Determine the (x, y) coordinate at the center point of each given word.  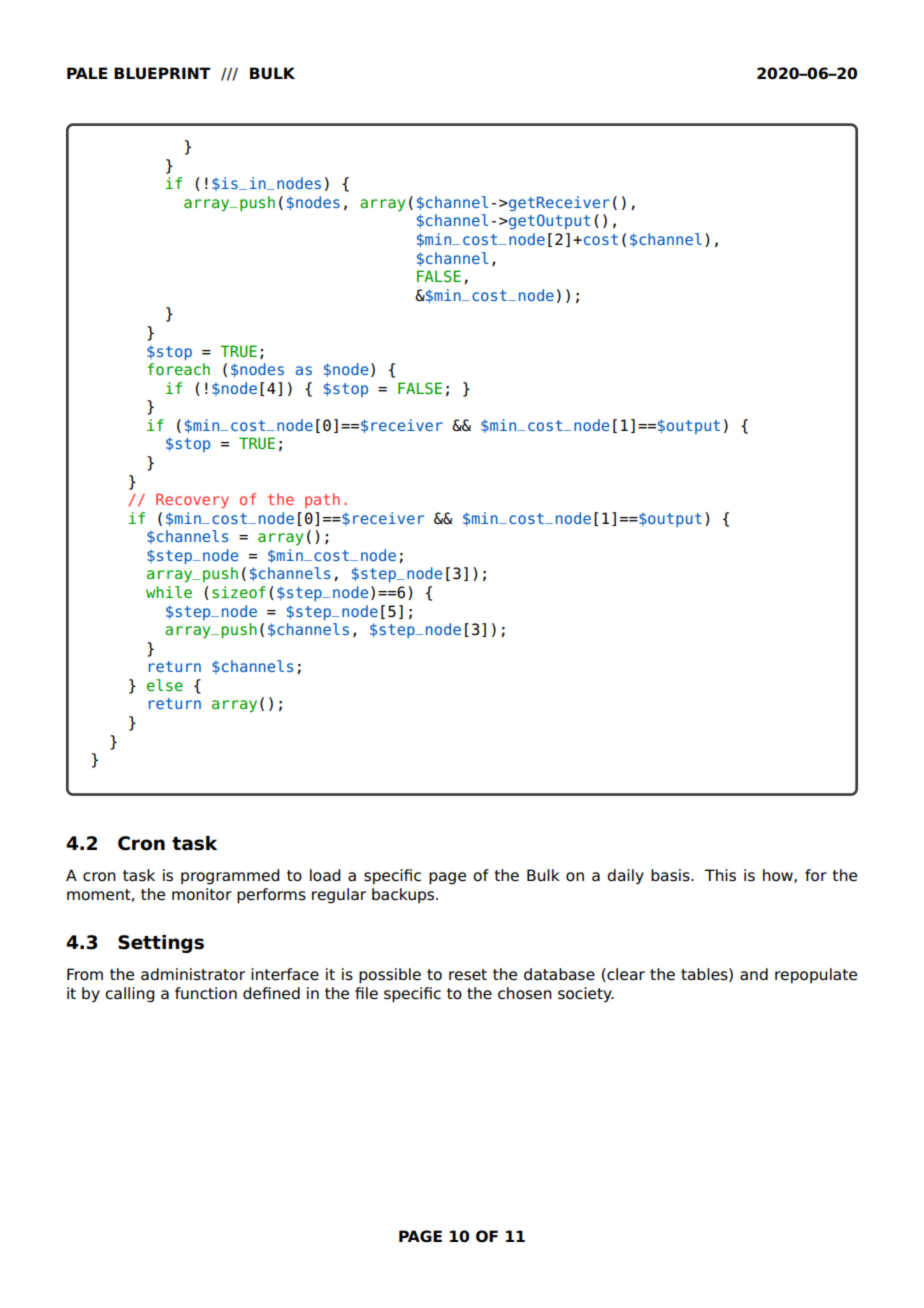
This (720, 875)
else (165, 685)
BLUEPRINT (162, 73)
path (322, 500)
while (169, 592)
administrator (193, 974)
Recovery (192, 501)
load (325, 875)
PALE (87, 73)
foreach (178, 369)
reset (468, 975)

TASK DIRECTIONS> Reproduce all of the data above word for word, including the coordinates, and leave out the picture.

FINISHED TASK>
Determine the (x, y) coordinate at the center point of each given word.  
This (720, 875)
else (165, 685)
BLUEPRINT (162, 73)
path (322, 500)
while (169, 592)
administrator (193, 974)
Recovery (192, 501)
load (325, 875)
PALE (87, 73)
foreach (178, 369)
reset (468, 975)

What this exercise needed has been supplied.